Directed by Chris Carter

Written by Chris Carter and Frank Spotnitz

Starring David Duchovny, Gillian Anderson, Billy Connolly, Amanda Peet, Xzibit and Mitch Pileggi



Dana Scully (Gillian Anderson), who now works as a medical physician/surgeon in a hospital, is approached by the FBI and asked to help them locate Fox Mulder (David Duchovny), now a fugitive, with the promise that he will be given amnesty. Mulder is asked to help with the investigation into the abduction of several women and the claims made by a defrocked Catholic priest and convicted paedophile, Father Joseph (Billy Connolly), who claims to be receiving visions from God about the abductions. Mulder agrees to help and Scully reluctantly becomes involved.

Released in 2008, ten years after the first film and six years after the end of the television series (which ran for a total of nine seasons and 202 episodes), ‘The X Files: I Want to Believe’ proved to be a rather disappointing and anti-climactic coda to a once much-loved franchise. Eschewing the alien mythology that drove the television series and was the subject of the first film, its vaguely religious paranormal theme had already been explored with much better and concise results in the old 40-minute television episodes.

Gillian Anderson and David Duchovny never manage to spark the way they once had done, although some residue of the old chemistry still remains. The absence of several favourite recurring characters from the television series hinders the film – and the brief appearance of Walter Skinner (Mitch Pileggi), their old FBI boss, feels like an afterthought. The story never really goes anywhere and Father Joseph proves to be something of a non-character.

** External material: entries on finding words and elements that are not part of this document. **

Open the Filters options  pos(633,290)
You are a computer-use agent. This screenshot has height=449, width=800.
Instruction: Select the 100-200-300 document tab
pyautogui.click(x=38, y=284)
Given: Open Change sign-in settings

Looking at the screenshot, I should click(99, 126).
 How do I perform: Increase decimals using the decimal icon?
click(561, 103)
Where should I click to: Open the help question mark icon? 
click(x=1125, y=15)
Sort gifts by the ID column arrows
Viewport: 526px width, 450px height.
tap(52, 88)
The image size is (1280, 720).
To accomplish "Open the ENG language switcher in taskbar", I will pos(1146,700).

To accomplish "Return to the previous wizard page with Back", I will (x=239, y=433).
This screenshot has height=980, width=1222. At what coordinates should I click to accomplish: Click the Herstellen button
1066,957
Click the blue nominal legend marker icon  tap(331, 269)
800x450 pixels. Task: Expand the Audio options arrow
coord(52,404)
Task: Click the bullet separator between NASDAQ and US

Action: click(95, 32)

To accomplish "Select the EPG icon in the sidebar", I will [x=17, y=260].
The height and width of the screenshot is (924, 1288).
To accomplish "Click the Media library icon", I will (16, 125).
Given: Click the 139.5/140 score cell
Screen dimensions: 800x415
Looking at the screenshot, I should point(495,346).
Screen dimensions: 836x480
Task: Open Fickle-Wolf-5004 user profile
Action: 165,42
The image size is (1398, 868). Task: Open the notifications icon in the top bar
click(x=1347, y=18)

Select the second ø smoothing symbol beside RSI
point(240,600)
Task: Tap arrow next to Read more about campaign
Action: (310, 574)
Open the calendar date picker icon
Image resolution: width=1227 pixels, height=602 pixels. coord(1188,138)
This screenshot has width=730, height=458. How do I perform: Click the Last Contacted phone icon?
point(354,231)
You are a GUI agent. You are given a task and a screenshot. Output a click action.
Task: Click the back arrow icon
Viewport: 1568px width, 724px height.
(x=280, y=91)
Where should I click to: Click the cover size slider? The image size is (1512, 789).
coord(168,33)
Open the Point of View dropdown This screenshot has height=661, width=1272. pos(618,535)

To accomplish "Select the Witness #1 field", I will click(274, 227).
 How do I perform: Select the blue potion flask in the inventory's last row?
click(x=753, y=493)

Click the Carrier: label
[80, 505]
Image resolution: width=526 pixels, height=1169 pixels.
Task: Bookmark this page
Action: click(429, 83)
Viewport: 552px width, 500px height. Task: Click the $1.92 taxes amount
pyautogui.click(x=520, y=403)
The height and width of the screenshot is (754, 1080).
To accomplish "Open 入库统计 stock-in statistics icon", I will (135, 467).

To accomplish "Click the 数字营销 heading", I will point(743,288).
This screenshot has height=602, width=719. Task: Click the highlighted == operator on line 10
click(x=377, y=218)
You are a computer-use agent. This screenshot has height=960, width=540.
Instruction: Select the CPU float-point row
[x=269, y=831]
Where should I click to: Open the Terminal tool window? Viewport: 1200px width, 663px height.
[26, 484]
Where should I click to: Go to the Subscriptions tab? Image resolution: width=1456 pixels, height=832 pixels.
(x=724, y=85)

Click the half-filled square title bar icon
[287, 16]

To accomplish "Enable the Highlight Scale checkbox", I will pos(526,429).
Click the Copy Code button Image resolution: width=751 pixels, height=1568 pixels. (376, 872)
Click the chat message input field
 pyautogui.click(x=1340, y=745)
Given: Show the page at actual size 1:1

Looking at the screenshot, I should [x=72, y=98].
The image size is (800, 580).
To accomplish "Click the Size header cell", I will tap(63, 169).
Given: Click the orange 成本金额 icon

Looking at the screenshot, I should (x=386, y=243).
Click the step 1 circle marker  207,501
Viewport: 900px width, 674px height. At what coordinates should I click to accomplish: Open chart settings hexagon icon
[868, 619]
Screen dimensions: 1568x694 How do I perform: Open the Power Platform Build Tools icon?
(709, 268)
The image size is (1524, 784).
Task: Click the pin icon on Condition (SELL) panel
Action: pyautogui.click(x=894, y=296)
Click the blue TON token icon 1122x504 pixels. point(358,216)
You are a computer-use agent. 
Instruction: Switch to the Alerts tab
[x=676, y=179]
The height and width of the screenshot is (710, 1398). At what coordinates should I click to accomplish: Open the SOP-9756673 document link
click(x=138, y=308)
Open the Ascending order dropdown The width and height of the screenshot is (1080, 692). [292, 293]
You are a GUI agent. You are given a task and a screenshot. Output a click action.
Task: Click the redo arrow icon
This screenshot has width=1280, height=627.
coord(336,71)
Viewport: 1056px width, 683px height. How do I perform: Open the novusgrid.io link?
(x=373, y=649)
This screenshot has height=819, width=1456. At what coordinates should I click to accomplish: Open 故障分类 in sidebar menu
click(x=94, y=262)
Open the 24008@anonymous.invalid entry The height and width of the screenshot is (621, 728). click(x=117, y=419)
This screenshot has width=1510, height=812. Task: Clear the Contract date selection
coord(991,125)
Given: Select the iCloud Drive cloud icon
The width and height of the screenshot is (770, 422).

For old X-Files fans it’s nice to see Mulder and Scully one more time, even in such disappointing circumstances. For anyone else, I imagine the film would be absolutely pointless. Critical reaction to it was largely muted and it has a 32% rotten rating at Rotten Tomatoes from 156 reviews. It grossed a credible $68.2 million at the box office against a production budget of $30 million.